How can governments improve public service productivity?

Institute for Government research has shown that there are no silver bullets to immediately increase public service productivity, but that there are several barriers to productive working that, if addressed, could lead to improved productivity in the longer-term.

  • Well-targeted capital investment in buildings and equipment can help staff operate more effectively. For example, in the NHS a shortage of scanners and outdated IT equipment has been found to prevent staff working as productively as they can.
  • Good management, and good management practices, are important to help large organisations like public service providers operate effectively. In the NHS, managerial roles have not kept pace with growing clinical staff numbers. The ONS is developing a new survey on management practices in public services. 
  • Retention of experienced staff and clear workforce planning. Experienced staff tend to do their jobs better than new hires. In prisons, a big cut in staff numbers during the 2010s led to the loss of many experienced staff. While staff numbers have now recovered, many are less experienced, and the service is not operating as effectively as a result. Long term workforce planning can ensure services avoid this mistake and retain the staff they need.

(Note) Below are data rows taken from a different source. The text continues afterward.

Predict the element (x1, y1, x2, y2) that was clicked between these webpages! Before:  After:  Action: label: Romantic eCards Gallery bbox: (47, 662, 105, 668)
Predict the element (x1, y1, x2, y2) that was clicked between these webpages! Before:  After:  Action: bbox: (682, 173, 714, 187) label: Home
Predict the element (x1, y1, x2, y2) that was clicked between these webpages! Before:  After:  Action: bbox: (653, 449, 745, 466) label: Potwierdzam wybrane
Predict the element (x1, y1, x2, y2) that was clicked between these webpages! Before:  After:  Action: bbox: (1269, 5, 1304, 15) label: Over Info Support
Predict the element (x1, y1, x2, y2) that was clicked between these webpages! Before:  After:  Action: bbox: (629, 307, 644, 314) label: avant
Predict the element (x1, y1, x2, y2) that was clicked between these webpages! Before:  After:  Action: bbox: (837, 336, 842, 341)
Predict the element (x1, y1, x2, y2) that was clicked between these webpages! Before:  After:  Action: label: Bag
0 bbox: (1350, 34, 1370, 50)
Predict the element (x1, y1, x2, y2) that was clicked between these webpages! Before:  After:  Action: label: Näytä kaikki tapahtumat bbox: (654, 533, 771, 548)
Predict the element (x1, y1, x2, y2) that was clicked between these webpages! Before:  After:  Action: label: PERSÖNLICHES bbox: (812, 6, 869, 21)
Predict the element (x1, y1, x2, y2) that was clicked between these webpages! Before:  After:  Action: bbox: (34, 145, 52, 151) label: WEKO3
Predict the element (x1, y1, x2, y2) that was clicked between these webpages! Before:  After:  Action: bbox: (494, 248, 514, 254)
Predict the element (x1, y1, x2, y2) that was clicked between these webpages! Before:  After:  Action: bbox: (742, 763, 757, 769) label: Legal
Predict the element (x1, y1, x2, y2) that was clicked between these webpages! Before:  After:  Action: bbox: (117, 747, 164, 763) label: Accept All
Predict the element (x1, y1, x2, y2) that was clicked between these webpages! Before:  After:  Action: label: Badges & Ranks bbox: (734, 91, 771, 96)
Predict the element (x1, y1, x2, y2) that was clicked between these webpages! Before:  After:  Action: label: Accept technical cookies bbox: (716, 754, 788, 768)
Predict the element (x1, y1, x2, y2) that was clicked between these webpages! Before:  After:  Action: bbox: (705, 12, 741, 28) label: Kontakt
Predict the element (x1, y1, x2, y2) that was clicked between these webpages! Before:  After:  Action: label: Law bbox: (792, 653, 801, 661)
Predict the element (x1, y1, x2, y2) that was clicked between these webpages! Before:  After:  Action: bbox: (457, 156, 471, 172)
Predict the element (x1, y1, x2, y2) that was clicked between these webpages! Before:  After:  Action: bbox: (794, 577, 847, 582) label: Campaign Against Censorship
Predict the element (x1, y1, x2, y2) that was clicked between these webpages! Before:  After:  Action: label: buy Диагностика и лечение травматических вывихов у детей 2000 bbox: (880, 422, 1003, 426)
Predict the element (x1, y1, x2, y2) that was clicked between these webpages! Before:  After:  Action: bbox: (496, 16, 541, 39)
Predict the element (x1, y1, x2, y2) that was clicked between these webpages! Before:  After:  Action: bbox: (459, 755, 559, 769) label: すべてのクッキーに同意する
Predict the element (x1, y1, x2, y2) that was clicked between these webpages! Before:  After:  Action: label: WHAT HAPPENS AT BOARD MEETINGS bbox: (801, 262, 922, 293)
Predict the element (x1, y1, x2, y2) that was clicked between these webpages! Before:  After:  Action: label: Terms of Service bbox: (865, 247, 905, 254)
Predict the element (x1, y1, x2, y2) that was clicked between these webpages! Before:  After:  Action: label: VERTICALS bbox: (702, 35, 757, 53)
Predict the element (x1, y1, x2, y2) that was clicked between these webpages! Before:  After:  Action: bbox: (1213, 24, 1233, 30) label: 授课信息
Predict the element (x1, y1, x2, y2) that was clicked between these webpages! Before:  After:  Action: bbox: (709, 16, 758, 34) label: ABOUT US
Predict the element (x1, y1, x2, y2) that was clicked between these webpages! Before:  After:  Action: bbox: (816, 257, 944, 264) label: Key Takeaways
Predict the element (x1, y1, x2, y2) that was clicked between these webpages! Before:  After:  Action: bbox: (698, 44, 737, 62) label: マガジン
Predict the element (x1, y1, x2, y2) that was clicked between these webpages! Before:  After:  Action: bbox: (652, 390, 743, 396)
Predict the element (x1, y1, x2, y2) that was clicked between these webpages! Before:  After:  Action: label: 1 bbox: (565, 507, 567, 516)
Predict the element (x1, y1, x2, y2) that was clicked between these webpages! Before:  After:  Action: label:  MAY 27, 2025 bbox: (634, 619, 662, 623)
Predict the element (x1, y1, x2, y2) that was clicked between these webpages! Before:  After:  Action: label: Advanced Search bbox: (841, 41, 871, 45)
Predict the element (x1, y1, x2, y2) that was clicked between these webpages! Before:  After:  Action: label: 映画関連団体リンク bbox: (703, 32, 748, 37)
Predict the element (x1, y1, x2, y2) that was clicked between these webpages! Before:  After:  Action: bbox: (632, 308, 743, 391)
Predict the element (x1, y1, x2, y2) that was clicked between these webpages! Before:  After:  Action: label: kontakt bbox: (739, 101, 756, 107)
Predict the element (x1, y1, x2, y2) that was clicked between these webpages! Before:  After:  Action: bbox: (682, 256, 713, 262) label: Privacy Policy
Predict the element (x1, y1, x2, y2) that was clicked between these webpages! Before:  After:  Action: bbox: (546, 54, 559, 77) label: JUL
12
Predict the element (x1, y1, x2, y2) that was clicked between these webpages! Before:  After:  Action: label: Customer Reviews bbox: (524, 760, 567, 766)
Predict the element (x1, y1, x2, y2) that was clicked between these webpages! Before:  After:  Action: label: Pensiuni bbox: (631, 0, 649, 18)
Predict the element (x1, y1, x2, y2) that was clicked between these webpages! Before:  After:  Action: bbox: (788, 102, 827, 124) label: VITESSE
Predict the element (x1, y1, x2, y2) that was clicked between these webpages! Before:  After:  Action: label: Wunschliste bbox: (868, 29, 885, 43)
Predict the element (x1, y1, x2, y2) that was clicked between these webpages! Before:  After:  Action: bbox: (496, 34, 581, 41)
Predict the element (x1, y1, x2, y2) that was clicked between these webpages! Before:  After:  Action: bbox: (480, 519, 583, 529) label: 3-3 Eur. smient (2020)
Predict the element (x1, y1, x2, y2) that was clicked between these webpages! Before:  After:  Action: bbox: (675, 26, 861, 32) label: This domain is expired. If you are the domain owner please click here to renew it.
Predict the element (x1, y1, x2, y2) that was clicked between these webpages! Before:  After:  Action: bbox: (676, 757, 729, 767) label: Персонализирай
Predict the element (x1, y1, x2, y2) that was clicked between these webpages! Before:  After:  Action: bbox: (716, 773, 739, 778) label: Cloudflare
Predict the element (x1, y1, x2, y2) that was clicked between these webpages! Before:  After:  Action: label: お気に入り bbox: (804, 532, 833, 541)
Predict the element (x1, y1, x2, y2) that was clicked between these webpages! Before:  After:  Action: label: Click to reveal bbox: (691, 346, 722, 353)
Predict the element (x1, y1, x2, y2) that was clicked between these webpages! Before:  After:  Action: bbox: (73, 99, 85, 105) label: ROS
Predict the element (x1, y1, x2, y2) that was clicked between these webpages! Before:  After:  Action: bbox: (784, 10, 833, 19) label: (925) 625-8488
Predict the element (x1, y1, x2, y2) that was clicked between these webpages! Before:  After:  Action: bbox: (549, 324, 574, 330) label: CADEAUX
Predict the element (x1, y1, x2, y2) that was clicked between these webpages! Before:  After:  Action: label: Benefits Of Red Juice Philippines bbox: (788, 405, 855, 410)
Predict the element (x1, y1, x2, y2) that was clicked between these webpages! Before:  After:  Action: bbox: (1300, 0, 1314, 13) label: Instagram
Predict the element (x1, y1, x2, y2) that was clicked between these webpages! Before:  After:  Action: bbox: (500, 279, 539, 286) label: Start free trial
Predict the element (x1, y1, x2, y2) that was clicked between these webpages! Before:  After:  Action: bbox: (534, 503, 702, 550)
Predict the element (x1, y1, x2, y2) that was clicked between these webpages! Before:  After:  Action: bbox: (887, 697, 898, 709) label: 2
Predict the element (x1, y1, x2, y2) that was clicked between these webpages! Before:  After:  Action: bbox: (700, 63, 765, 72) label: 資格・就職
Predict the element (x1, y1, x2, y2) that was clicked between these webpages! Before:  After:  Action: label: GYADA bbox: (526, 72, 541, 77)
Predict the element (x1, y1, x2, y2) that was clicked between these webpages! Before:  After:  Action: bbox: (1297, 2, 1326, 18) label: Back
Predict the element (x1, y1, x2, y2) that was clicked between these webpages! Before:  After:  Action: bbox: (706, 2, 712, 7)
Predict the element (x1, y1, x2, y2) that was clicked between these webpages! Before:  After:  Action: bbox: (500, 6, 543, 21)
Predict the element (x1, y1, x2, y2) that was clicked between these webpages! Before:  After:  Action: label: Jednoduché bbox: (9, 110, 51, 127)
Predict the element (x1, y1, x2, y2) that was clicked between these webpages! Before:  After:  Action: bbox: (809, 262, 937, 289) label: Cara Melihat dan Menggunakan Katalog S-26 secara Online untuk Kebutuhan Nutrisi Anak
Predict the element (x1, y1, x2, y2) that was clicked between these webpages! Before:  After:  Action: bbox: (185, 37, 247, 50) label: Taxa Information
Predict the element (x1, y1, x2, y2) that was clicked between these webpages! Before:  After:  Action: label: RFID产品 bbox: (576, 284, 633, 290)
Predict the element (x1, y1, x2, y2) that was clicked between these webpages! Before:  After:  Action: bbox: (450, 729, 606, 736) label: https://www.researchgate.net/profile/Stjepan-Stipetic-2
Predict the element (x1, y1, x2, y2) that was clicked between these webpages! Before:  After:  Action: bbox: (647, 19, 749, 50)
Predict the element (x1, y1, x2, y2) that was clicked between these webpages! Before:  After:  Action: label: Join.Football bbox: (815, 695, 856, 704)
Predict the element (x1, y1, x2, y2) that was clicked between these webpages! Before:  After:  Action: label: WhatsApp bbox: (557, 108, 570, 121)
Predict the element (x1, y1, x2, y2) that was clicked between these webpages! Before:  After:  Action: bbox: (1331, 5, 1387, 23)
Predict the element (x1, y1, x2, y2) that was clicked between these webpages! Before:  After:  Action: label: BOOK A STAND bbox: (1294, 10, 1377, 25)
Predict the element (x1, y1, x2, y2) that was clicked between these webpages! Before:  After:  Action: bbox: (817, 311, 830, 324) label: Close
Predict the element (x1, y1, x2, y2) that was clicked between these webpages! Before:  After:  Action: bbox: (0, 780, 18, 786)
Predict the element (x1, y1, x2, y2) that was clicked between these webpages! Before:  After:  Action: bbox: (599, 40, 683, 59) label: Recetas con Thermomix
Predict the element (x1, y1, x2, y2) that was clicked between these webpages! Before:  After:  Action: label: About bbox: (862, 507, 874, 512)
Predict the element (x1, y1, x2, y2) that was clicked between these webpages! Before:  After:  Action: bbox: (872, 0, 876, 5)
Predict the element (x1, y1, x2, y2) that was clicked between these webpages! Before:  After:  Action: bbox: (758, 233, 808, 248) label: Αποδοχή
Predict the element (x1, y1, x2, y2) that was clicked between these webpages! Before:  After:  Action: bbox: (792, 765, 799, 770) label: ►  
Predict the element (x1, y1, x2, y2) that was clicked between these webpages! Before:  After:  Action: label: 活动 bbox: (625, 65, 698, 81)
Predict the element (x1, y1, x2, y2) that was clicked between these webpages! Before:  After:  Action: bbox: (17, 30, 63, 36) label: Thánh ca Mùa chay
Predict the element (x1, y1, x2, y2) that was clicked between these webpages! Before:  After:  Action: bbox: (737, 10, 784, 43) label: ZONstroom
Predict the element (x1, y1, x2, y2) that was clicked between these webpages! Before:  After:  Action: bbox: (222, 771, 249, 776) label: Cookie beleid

What commitments has the government made on public service productivity? 

While there was initially no fresh funding attached to the government’s target of 0.5% annual growth in public sector productivity, announced in the 2023 autumn statement, the spring budget saw the chancellor commit £3.4 billion in additional capital funding to deliver the NHS productivity plan, spread over three years from 2025/26. He also pledged a further £0.8bn over the same period to improve productivity in other public services. This includes £230 million for the police, including establishing a Centre for Police Productivity, and £170m for the justice system.

For the NHS, this is a substantial boost to capital investment. The £3.4bn allocated over the next three years equates to around 30% of this year’s £11bn Department for Health and Social Care capital spending budget. The increase for other public services is much lower, totalling around 0.8% of current annual capital spending. In both cases, however, the increases come on top of planned cuts to capital investment from 2025/26. The government has not yet said how capital spending will be allocated between departments from 2025/26 onwards, but the government plans to cut total capital spending by more than 2% a year in real terms over the following four years, even with the new funding. Total investment should also be seen in the context of large maintenance backlogs in public services, with the maintenance backlog currently £10.2bn in hospitals and £2.4bn for criminal courts and prisons. 

Alongside additional funding, the government has also commissioned the ONS to conduct a Public Services Productivity Review. This is intended to develop improved measures for public service productivity – including the new experimental measures discussed above. The new measures should reduce the lag time for productivity statistics and allow more accurate, quality-adjusted measurements of public service output as well as greater insight into time use and management practices in the public sector. The review was announced in June 2023, and is expected to run over two years.